__TASK PROMPT__. Word for word, please restate each record and pass over the pictures.

BEGIN

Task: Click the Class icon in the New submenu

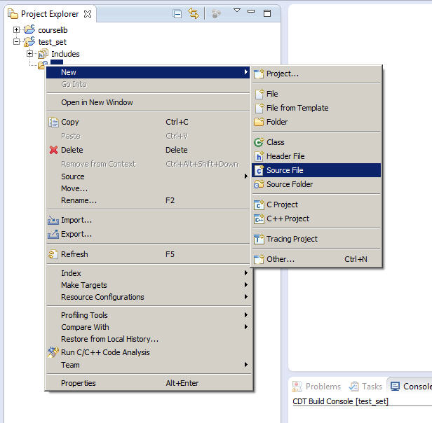Action: tap(259, 142)
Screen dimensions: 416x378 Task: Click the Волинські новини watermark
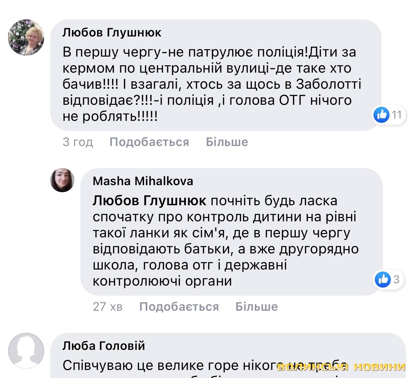click(341, 367)
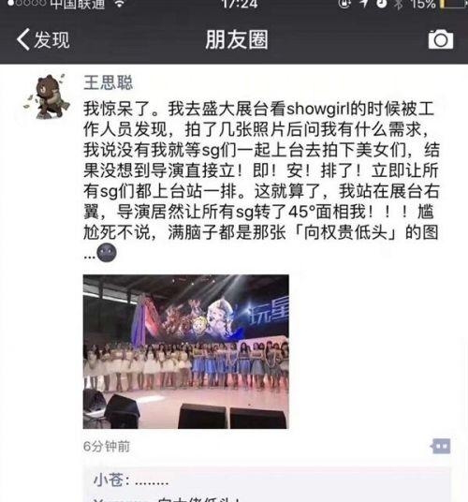Return to 发现 using back label
The image size is (468, 502).
[x=51, y=39]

END

__SOLUTION TO THIS EXERCISE__.
Task: Click the Class icon in the New submenu

Action: tap(259, 142)
Screen dimensions: 416x378 Task: Click the Волинські новини watermark
click(341, 367)
Return to 发现 using back label
The image size is (468, 502).
[x=51, y=39]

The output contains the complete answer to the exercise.